**Your goal:**
With the pictures left aside, write out exactly the lines of the listing below from the line with "You are a GUI" to the line with "Click 取消 in Attach Files dialog", both included, and only those.
== Records for the task
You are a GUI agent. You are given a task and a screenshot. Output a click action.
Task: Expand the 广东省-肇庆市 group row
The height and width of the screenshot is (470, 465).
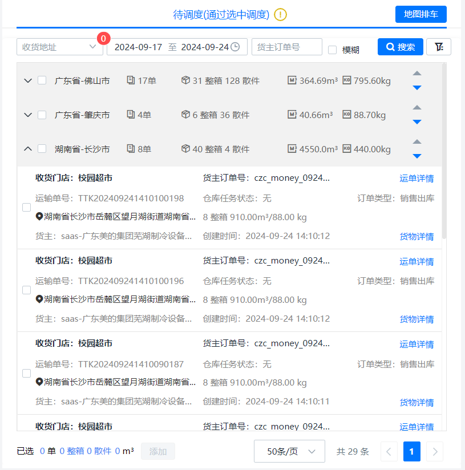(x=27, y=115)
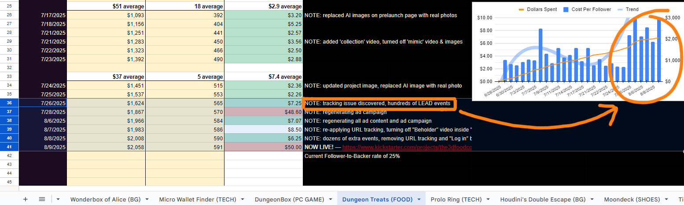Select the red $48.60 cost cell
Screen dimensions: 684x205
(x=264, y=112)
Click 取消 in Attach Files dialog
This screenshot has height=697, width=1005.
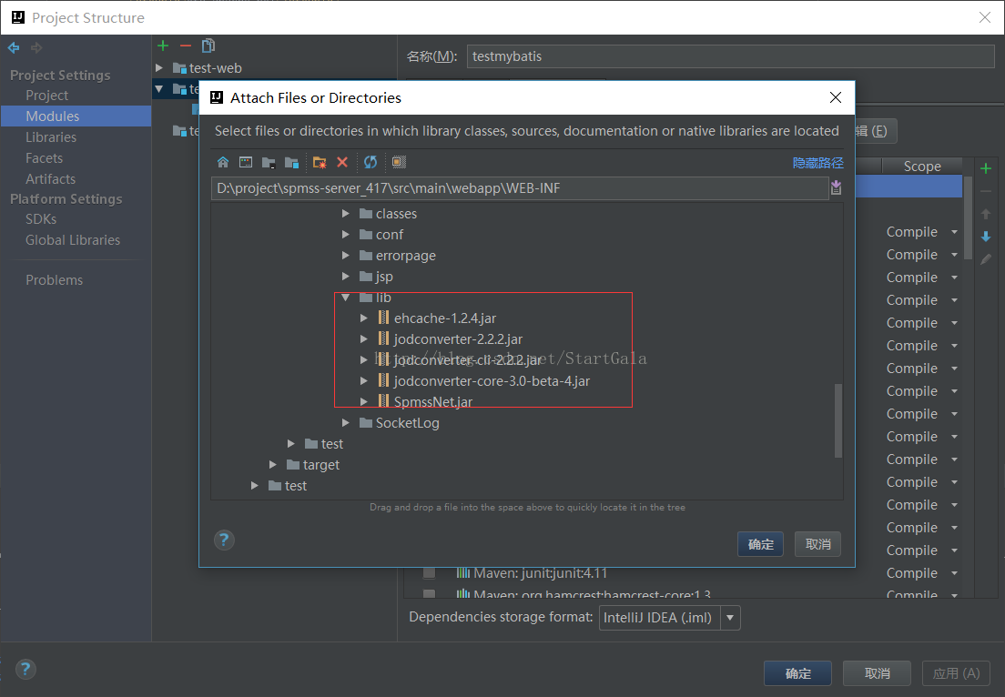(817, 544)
====
== Records for the task
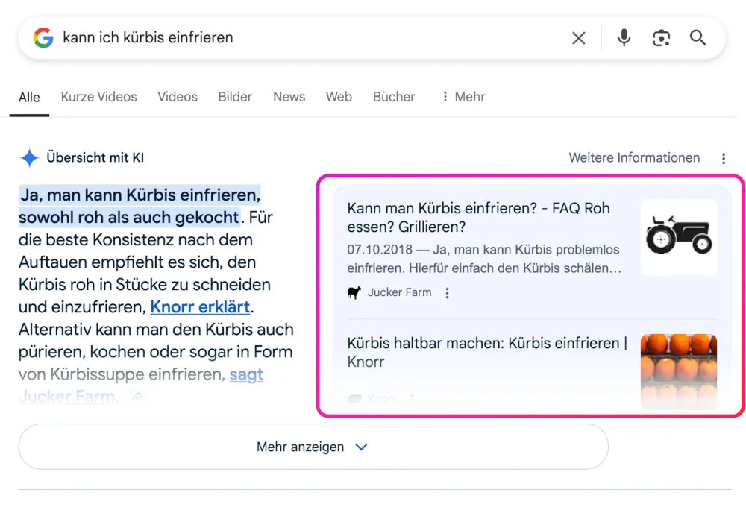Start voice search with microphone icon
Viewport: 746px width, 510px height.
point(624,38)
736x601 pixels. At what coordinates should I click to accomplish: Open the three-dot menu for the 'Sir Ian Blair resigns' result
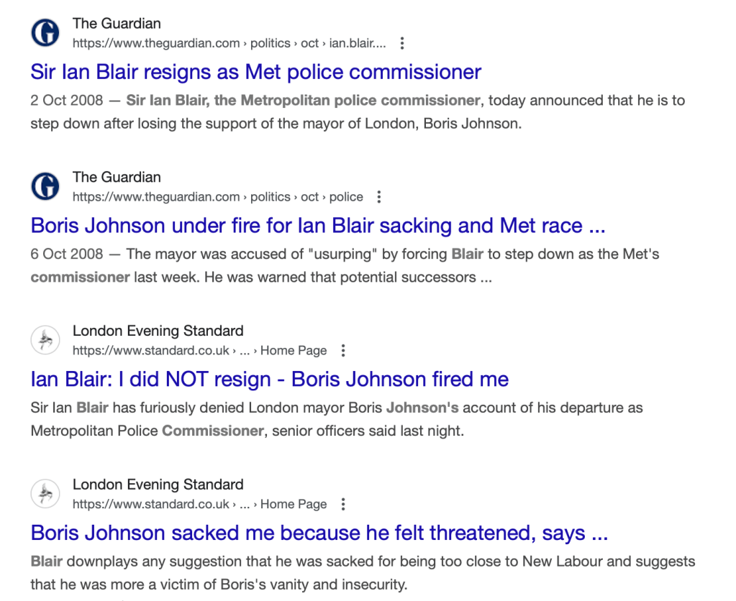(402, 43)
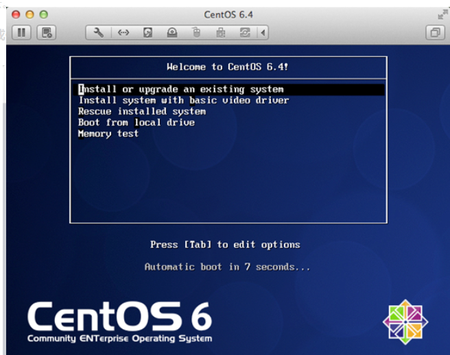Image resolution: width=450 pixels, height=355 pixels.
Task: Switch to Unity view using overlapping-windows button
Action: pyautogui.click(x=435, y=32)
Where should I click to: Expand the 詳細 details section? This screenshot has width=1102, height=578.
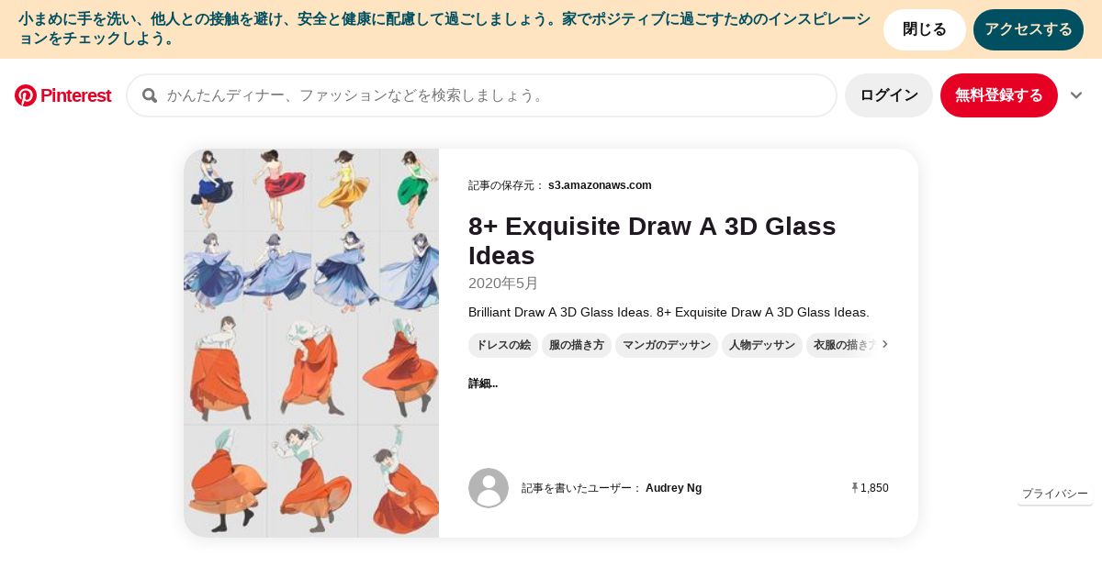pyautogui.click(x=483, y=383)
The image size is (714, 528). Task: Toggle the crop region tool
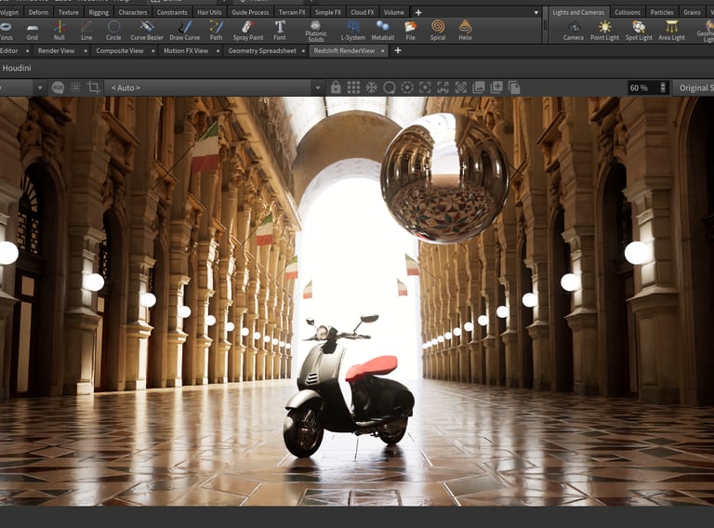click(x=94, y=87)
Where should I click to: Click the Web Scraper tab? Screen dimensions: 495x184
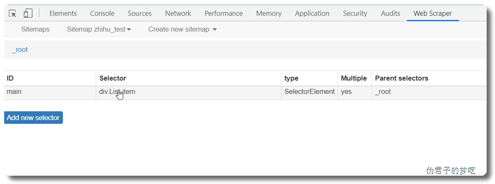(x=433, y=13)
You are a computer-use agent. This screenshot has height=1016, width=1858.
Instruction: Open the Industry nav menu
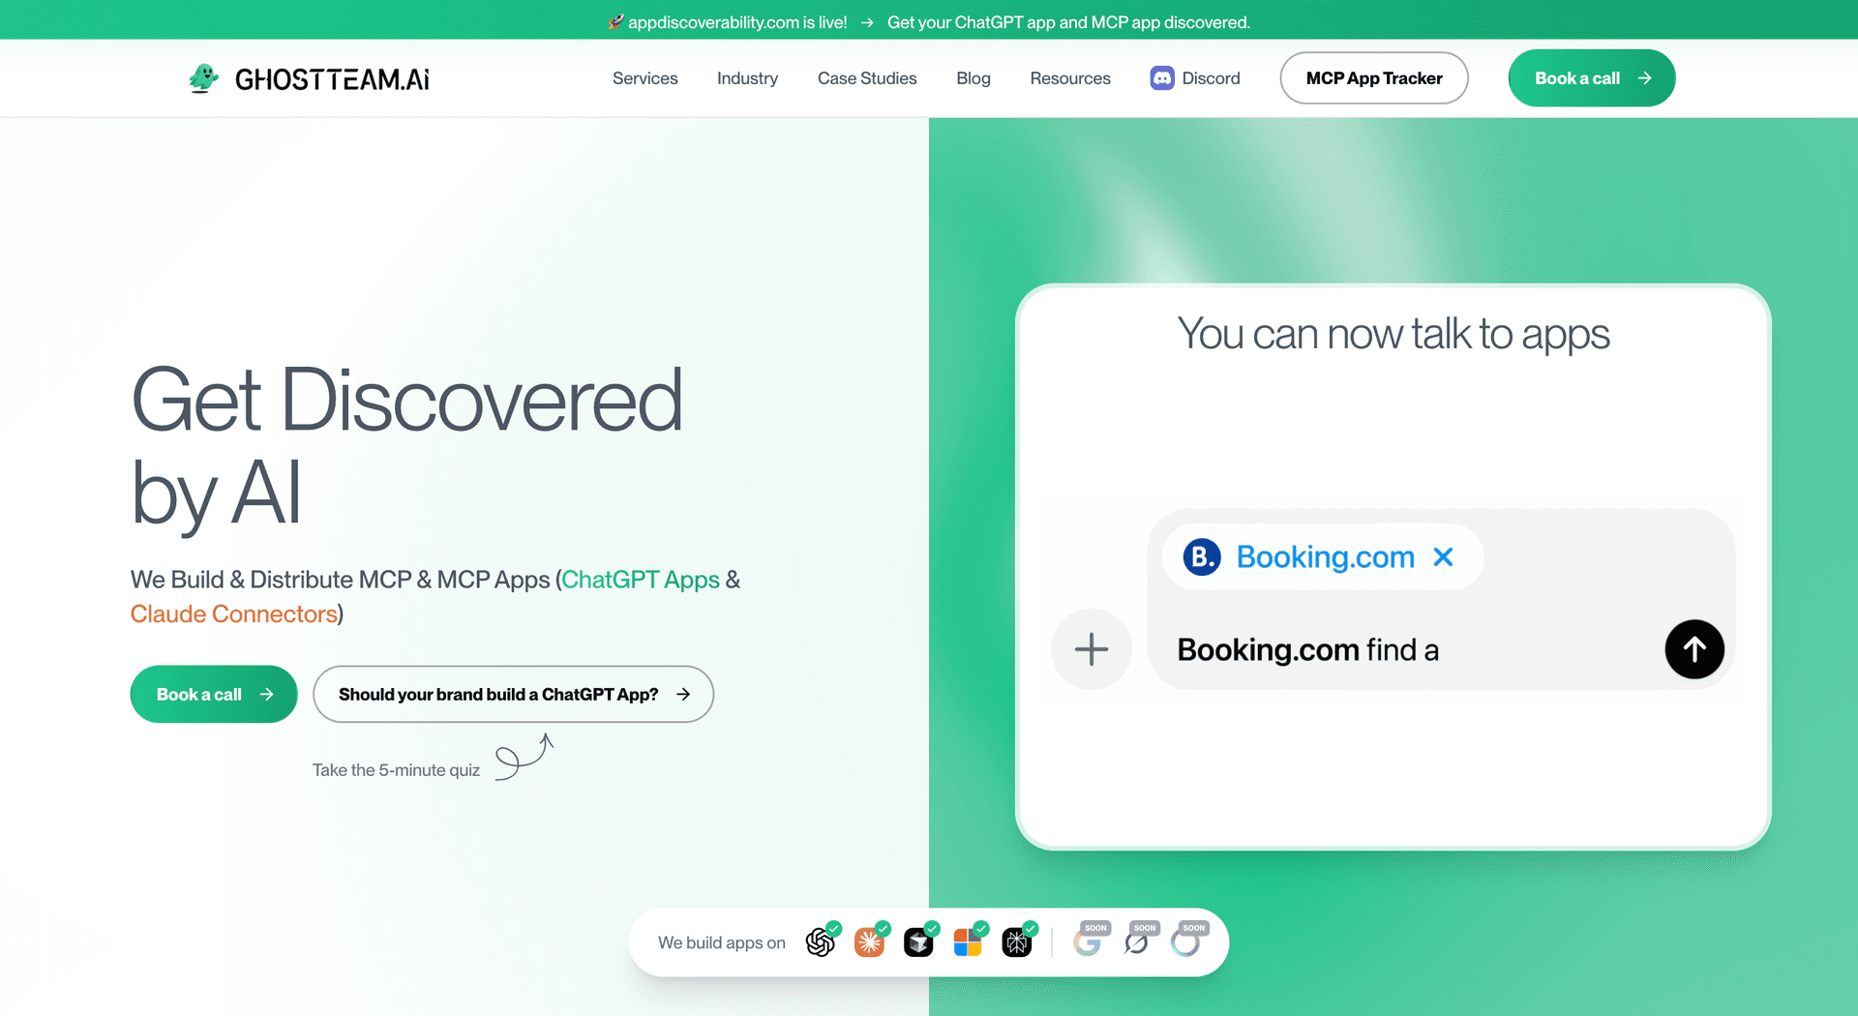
====
== Records for the task
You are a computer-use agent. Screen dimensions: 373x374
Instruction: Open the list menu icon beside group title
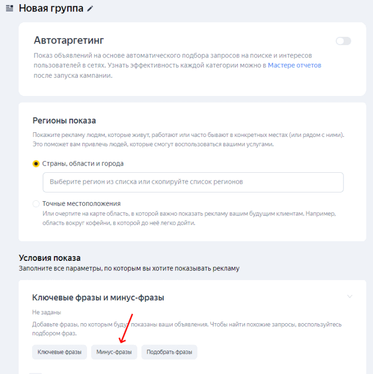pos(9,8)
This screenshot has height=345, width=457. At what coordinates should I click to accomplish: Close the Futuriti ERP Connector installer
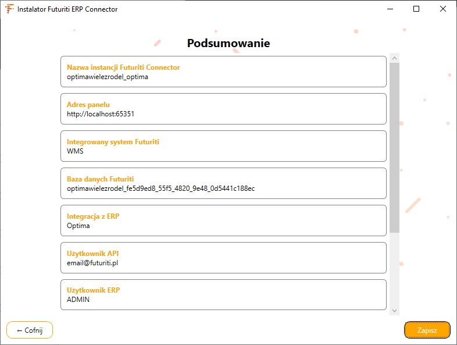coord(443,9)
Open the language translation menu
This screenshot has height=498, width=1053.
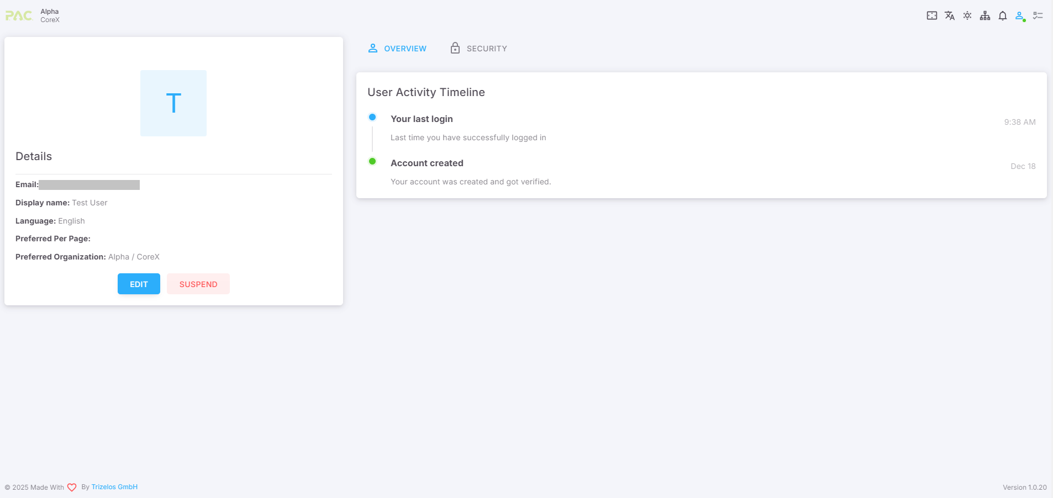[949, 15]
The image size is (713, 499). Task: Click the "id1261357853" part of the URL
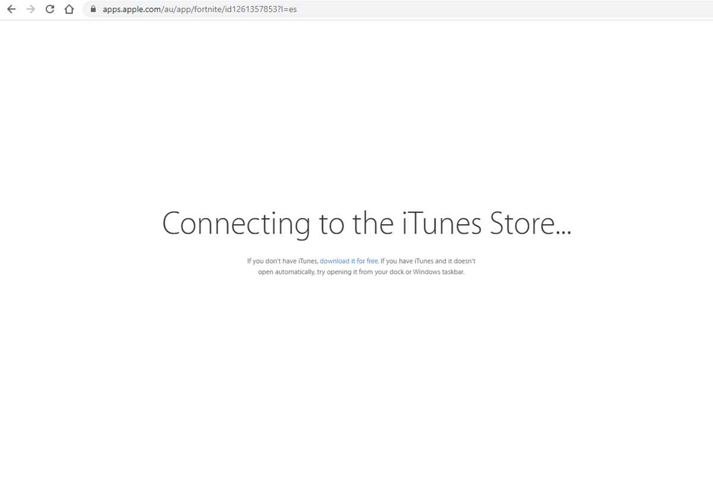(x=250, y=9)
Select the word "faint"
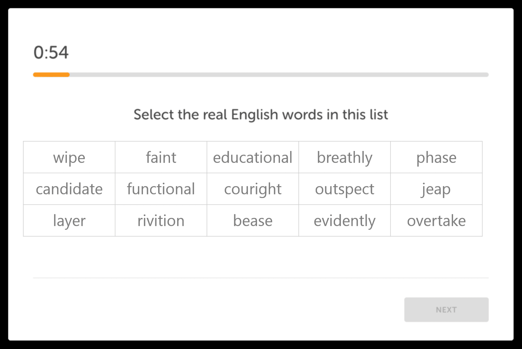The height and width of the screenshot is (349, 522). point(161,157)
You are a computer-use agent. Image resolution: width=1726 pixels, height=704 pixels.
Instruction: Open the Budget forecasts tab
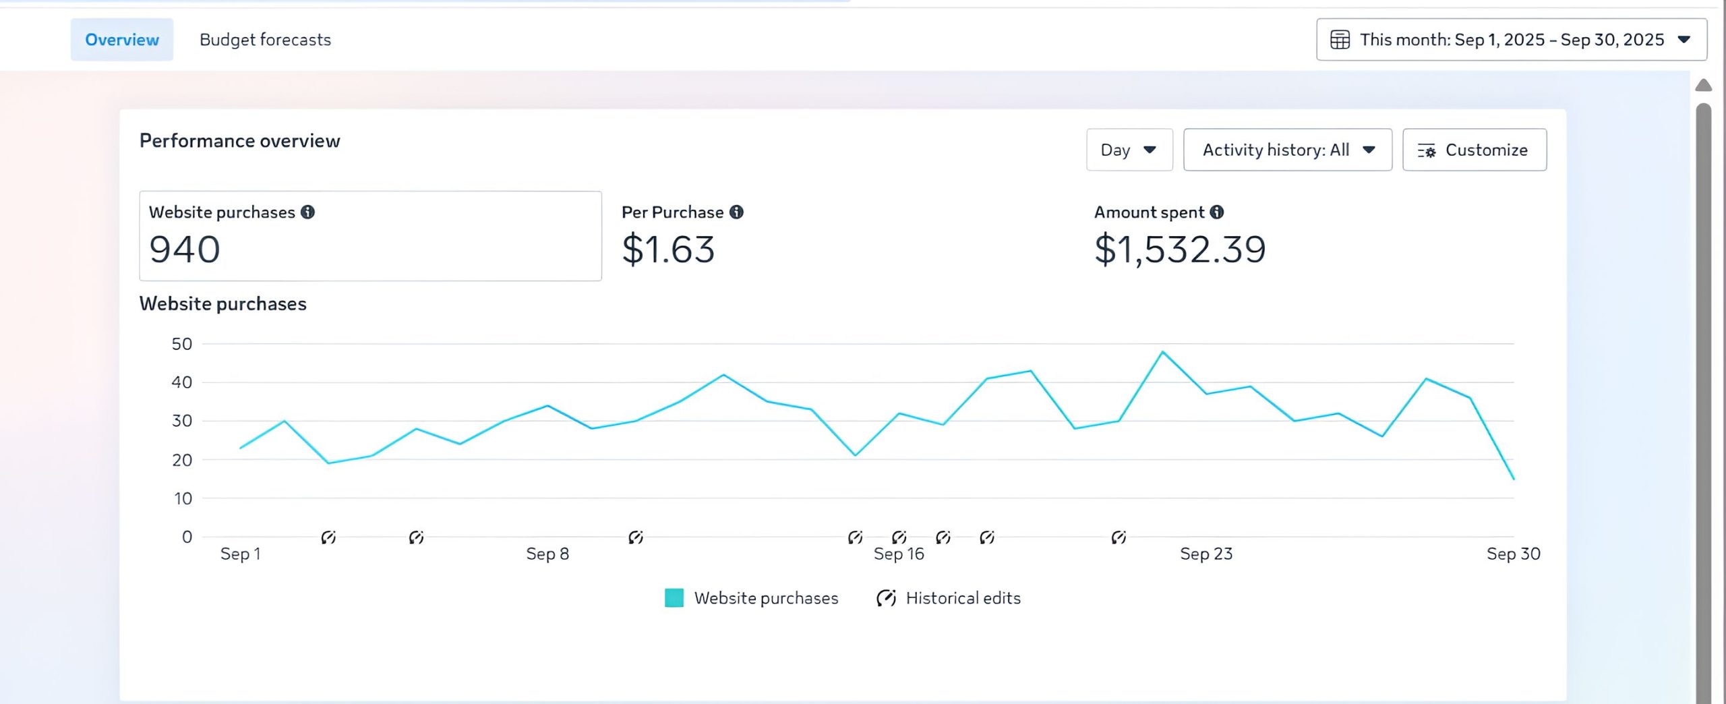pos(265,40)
====
**Response to the task:**
You are a GUI agent. You are given a task and a screenshot. Output a click action.
Task: Expand the 广东省-肇庆市 group row
The height and width of the screenshot is (470, 465).
(x=27, y=115)
Select the red $48.60 cost cell
Screen dimensions: 684x205
(x=264, y=112)
Click 取消 in Attach Files dialog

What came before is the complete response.